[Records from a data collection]
# # #
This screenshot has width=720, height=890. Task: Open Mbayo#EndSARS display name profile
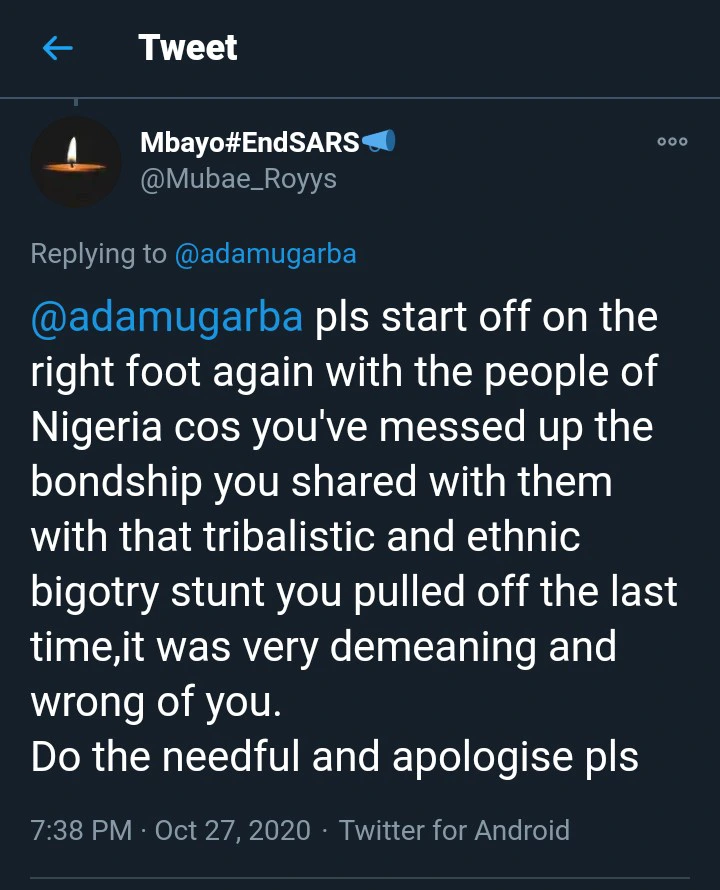(250, 143)
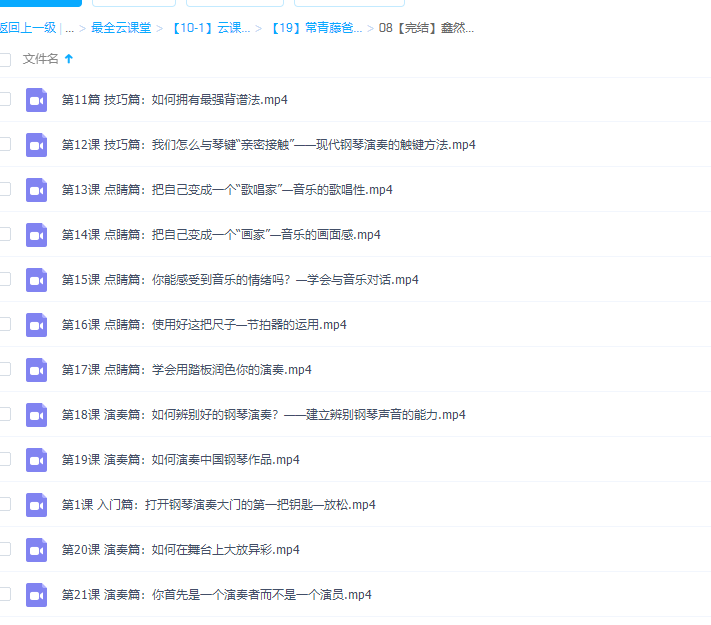
Task: Expand the collapsed '...' breadcrumb path
Action: coord(68,28)
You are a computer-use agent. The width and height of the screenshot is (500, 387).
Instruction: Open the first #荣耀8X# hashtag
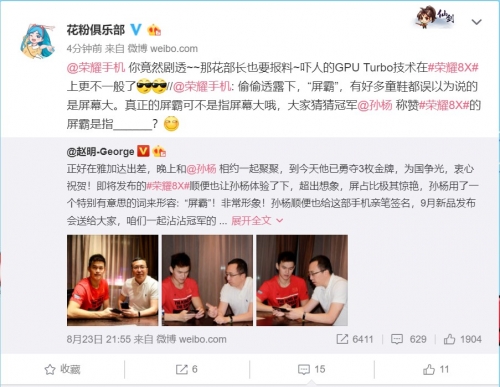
# # #
▶ [THE TASK]:
Every line above must be printed again exactly, pictures excluded.

▶ [TASK RESPONSE]:
This screenshot has width=720, height=890. Task: Open Mbayo#EndSARS display name profile
(250, 143)
Task: Expand the collapsed '...' breadcrumb path
Action: coord(68,28)
You are a computer-use agent. The width and height of the screenshot is (500, 387).
Instruction: Open the first #荣耀8X# hashtag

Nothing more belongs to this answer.